Des poteaux ont été installés pour les fondations de la villa Shamengo sur l'Allée Serr, à Bordeaux. — E.Provenzano / 20 Minutes
  • Les travaux de la villa Shamengo ont été suspendus par la justice dans l’attente d’une décision sur le fond, après plusieurs recours déposés par une association.
  • La structure associative met en cause la légitimité d’un projet privé sur une emprise publique, normalement inconstructible.
  • Shamengo se défend en mettant en avant l’aspect éphémère de son projet, présenté comme un démonstrateur d’innovations écologiques unique au monde.

En ce début d’année, seuls les poteaux en bois destinés à soutenir les soubassements de la villa Shamengo s’alignent sur l’Allée Serr, dans le quartier de la Bastide à Bordeaux. Les machines de chantier sont à l’arrêt depuis que le tribunal administratif a décidé, le 3 janvier, de suspendre l’arrêté concernant le permis de construire (octroyé par la mairie de Bordeaux pour ce bâtiment provisoire jusqu’à 2023).

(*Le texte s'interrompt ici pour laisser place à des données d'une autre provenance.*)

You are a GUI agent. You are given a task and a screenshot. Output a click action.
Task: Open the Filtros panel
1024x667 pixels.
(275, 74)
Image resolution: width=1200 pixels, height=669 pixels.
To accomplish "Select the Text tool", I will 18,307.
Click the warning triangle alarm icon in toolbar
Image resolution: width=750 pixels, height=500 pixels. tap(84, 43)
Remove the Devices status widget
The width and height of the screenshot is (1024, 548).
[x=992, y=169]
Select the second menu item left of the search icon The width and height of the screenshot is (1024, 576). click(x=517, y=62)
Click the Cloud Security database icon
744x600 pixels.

Les travaux sont arrêtés jusqu’à ce que la justice tranche sur le fond, après plusieurs recours contre le projet de villa Shamengo déposés par l’association pour la conservation et la promotion des espaces libres de la Bastide (ACPEL). La livraison était prévue pour octobre 2020.

Un projet mal compris ?

« C’est un coup dur pour les innovateurs et les centaines de personnes qui ont travaillé sur le projet depuis deux ans, réagit Catherine Berthillier entrepreneuse sociale à l’origine du projet Shamengo. Mais, on va continuer à se battre pour qu’il existe. » Présenté comme une sorte de vitrine d’initiatives écologiques innovantes, le projet de villa Shamengo est le premier du genre à sortir de terre. Raison pour laquelle il est mal compris, selon Catherine Berthillier.

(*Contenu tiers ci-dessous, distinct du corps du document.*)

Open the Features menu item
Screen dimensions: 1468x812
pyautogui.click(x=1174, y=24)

Mais pour l’association ACPEL, qui apprécie peu qu’un projet privé empiète sur un espace public du quartier, il aurait en réalité une vocation commerciale. « Dans le permis de construire, que nous avons consulté, la destination pour le bâtiment est indiquée en totalité pour des activités commerciales », précise Noël Eyrignoux, président de l’association. « Les activités marchandes [restauration, hôtellerie] serviront à financer les activités associatives mais le projet n’est pas à but lucratif », se défend Catherine Berthillier.

Autre inquiétude : la villa doit s’installer temporairement sur ce site mais, au lieu des techno pieux amovibles promis, l’association observe que des troncs d’arbres ont été installés sur l’Allée Serr, ce qui lui fait craindre que le bâtiment ne soit « ni éphémère, ni démontable ». « Ils se décomposeront après notre départ, justifie Catherine Berthillier avec une pointe d’exaspération, nous ne sommes pas là de façon définitive. On essaye de trouver les solutions les plus écologiques possible ».

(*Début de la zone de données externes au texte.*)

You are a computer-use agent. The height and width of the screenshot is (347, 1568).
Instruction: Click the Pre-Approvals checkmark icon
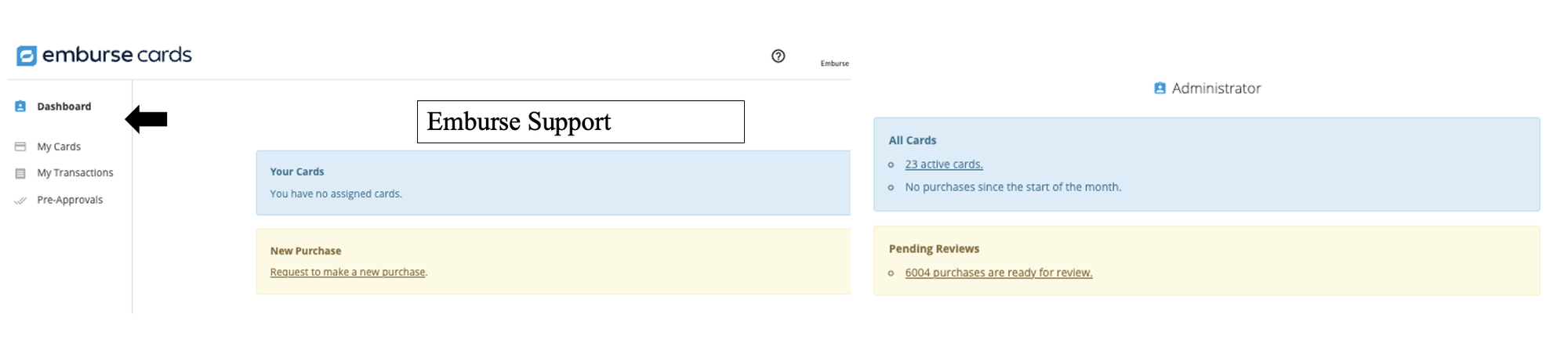click(20, 201)
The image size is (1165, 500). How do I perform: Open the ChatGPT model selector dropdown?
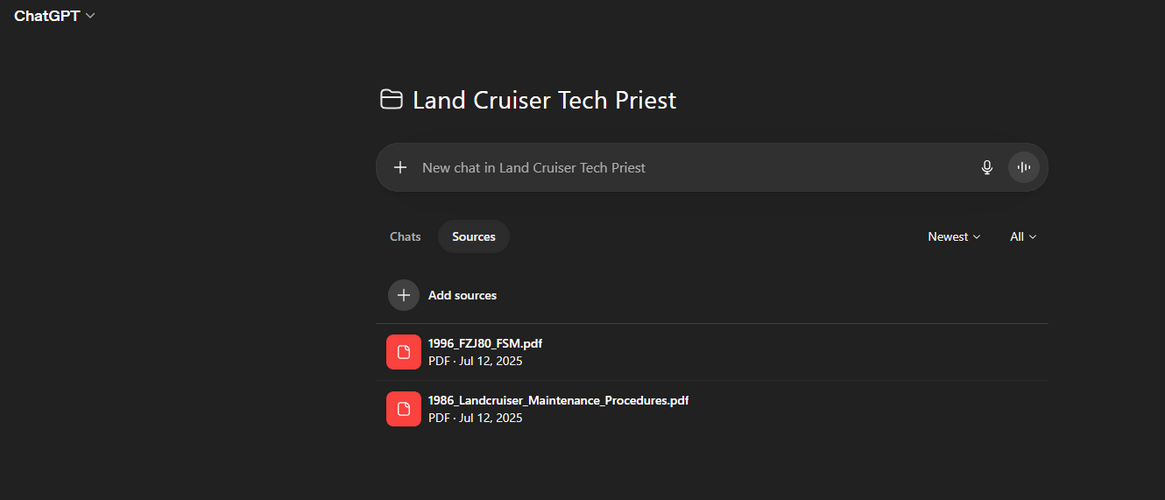(x=54, y=16)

Après une participation remarquée au budget participatif de Bordeaux, dans le cadre duquel l’association a proposé un projet d’aménagement de cet espace public, la suspension des travaux est un nouveau motif de satisfaction.

La Métropole et la mairie de Bordeaux, sollicitées par 20 Minutes, n’ont pas souhaité s’exprimer avant l’avis sur le fond du tribunal administratif.